CultureAndRegionInfoBuilder builder =
    new CultureAndRegionInfoBuilder("en-GB",
    CultureAndRegionModifiers.Replacement);

builder.GregorianDateTimeFormat.ShortTimePattern = "HH:mm tt";

builder.Save("en-GB.ldml");

This code would become part of the application's build process, resulting in the en-GB.ldml file, which would become part of the application's installation process. The file can be loaded simply by using the CultureAndRegionInfoBuilder.CreateFromLdml method:

CultureAndRegionInfoBuilder builder =
    CultureAndRegionInfoBuilder.CreateFromLdml("en-GB.ldml");

builder.Register();

The important parts of the RegisterCustomCulture console application are shown here:

static void Main(string[] args)
{
    Console.WriteLine("RegisterCustomCulture registers custom" +
        " cultures for the .NET Framework from LDML/XML files");
    Console.WriteLine("");
    if (args.GetLength(0) == 0)
        // no parameters were passed – show the syntax
        ShowSyntax();
    else if (AllFilesExist(args))
    {
        // file parameters are all good – register the cultures
        RegisterCustomCultures(args);
    }
}

private static void RegisterCustomCultures(
    string[] customCultureFiles)
{
    foreach (string customCultureFile in customCultureFiles)
    {
        if (customCultureFile.StartsWith("/u:") ||
            customCultureFile.StartsWith("/U:"))
        {
            // unregister the culture
            string customCultureName =
                customCultureFile.Substring(3);

            CultureAndRegionInfoBuilder.Unregister(
                customCultureName);

            Console.WriteLine("{0} custom culture unregistered",
                customCultureName);
        }
        else
        {
            // register the culture
            CultureAndRegionInfoBuilder builder =
                CultureAndRegionInfoBuilder.CreateFromLdml(
                customCultureFile);
            builder.Register();

            Console.WriteLine(
                "{0} custom culture registered", customCultureFile);
        }
    }
    Console.WriteLine("");
    Console.WriteLine("Registration complete.");
}

The RegisterCustomCulture application simply iterates through each of the command-line parameters. If the parameter starts with "/u:", it attempts to unregister an existing custom culture; otherwise, it attempts to load the parameters as LDML files and then register them.

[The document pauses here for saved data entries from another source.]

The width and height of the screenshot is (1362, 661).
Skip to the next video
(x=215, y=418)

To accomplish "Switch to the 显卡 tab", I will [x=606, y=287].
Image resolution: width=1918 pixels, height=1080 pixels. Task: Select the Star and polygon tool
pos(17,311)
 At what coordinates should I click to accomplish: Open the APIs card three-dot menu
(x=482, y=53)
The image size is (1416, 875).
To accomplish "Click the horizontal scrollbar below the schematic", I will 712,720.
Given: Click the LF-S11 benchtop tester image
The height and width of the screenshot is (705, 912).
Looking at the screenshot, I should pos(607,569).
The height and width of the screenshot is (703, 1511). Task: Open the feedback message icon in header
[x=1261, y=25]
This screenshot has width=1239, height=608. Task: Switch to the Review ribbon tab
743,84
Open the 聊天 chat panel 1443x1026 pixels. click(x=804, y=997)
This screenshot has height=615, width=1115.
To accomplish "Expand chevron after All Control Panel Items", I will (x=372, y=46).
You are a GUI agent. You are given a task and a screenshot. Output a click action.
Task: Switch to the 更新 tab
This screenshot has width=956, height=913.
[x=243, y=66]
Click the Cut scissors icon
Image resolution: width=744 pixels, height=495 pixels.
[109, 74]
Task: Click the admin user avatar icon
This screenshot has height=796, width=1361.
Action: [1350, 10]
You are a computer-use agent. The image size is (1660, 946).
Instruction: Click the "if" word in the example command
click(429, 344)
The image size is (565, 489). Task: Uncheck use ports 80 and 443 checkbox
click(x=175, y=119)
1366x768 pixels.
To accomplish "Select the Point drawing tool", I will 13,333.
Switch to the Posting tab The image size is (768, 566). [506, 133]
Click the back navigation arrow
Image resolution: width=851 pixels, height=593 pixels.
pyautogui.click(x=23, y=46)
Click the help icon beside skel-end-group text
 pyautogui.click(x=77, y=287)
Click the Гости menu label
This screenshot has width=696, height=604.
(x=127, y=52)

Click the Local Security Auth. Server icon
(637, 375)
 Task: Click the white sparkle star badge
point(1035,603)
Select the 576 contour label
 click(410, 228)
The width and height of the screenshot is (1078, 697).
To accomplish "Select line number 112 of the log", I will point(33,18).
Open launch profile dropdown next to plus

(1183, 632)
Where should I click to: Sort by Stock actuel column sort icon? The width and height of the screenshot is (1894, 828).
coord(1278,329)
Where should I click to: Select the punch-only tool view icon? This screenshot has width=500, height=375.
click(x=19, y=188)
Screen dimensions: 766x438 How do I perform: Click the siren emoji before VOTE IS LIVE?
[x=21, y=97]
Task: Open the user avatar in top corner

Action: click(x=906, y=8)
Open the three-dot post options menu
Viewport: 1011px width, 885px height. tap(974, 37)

It is worth noting, however, that as the Register method writes to the Registry and to the system's Globalization folder, any code that uses it requires administrator rights to execute. This means that if you intend to deploy applications that use custom cultures, the application that creates the custom cultures (e.g., Register-CustomCulture.exe) must obviously have administrator rights (no additional rights are required to simply create CultureInfo objects from custom cultures, however). If you deploy your Windows Forms applications using ClickOnce, you should create your custom cultures using the ClickOnce Bootstrapper because the ClickOnce application itself will not be granted administrator rights.